8. The action for the reimbursement of the fine imposed on the basis of Article 165(7b) shall be initiated against the Public Procurement Arbitration Board. The rules pertaining to proceedings of first instance shall govern the proceeding. The decision, in the frames of the ruling, of the court acting in the civil action in the subject-matter of restorability of the original condition shall be binding on the court acting in the administrative case.

9. A retrial can lie against the ruling of the court acting in the administrative proceeding against the decision of the Public Procurement Arbitration Board in the subject-matter of reimbursement of the fine imposed on the basis of Article 172(4) and the restorability of the original condition.
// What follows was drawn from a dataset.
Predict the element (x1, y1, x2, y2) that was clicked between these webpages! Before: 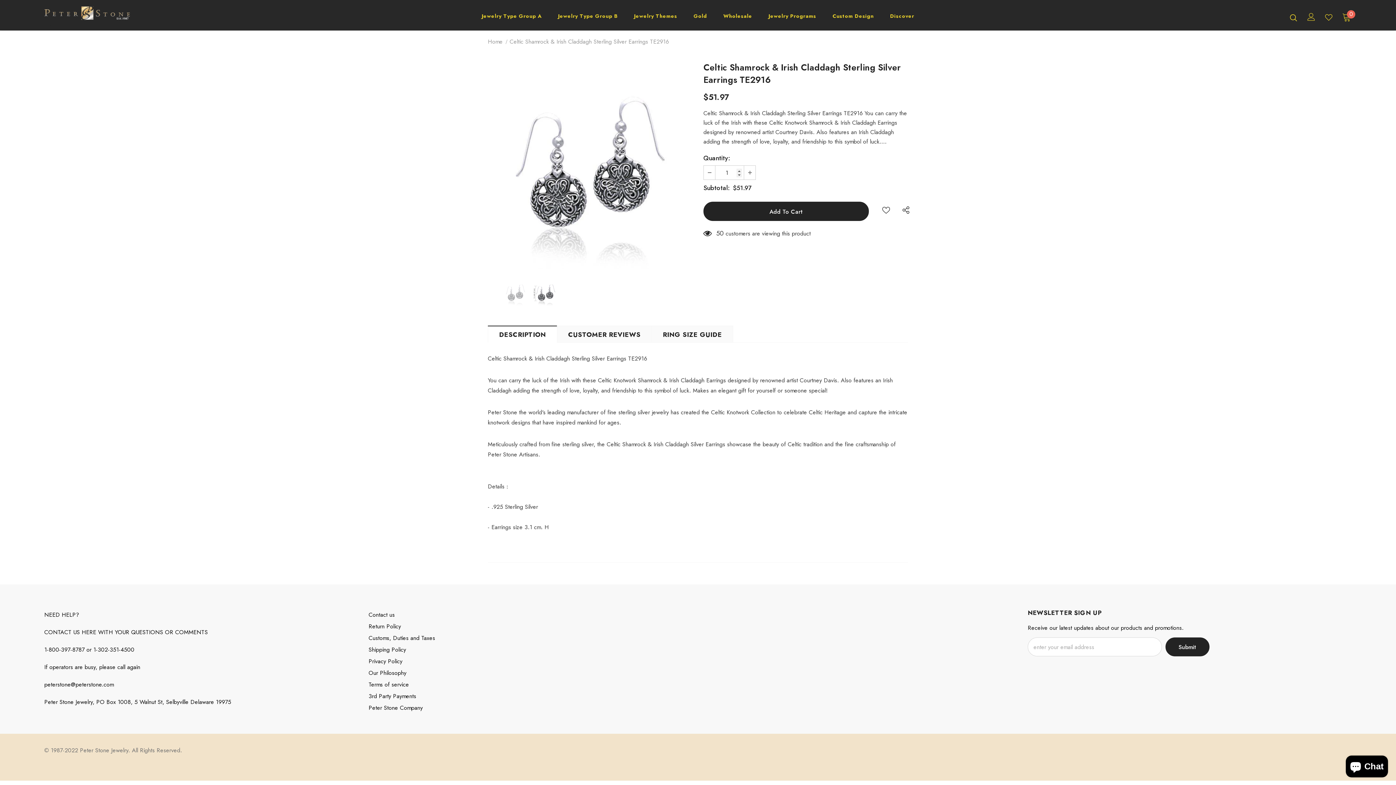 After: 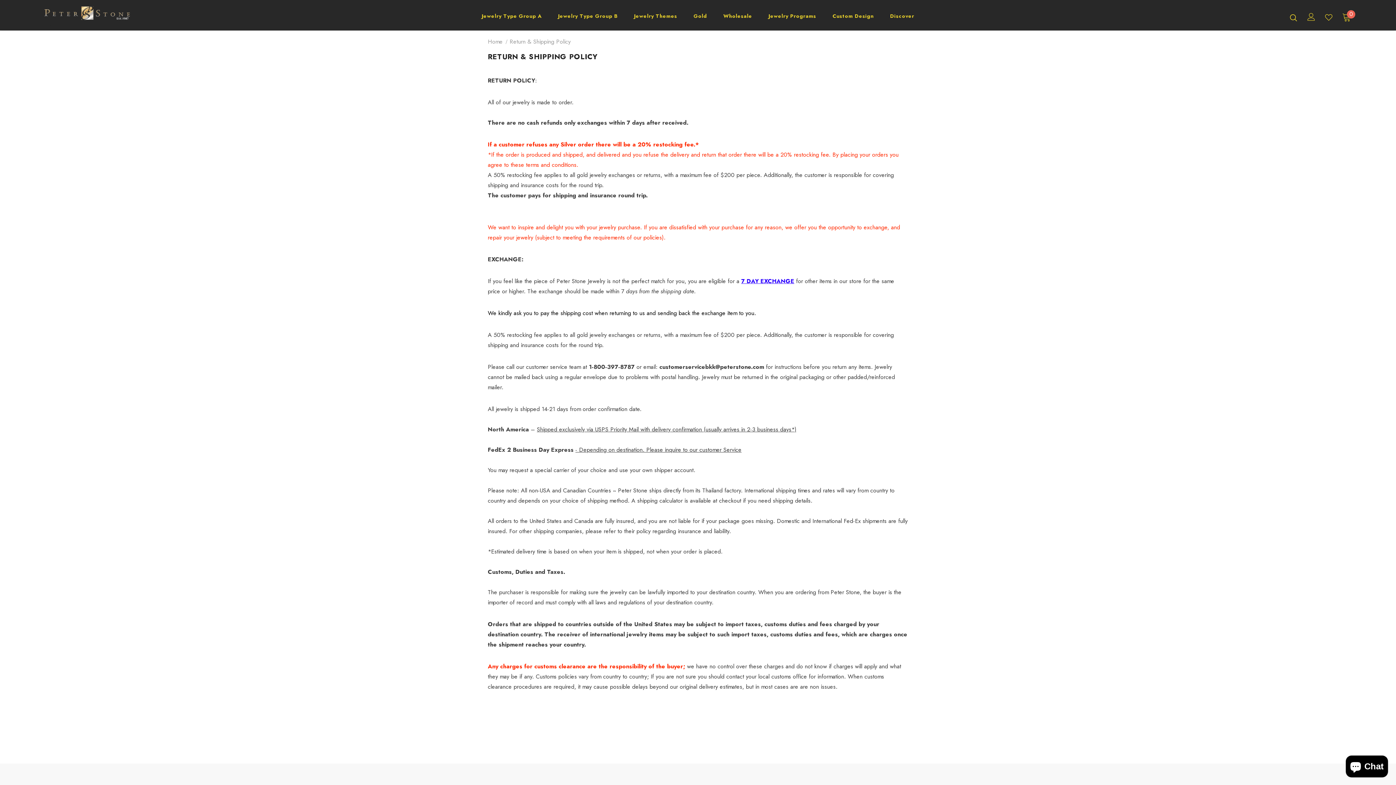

The decision, in the frames of the ruling, of the court acting in the civil action in the subject-matter of restorability of the original condition shall be binding on the court acting in the administrative case.

10. If the fine imposed in the decision of the Public Procurement Arbitration Board or in the administrative proceeding against the decision of the Public Procurement Arbitration Board is not paid until the lapse of the time limit set in paragraph 7 for initiating an action, the rules under paragraph (7)-(9) shall not be applicable.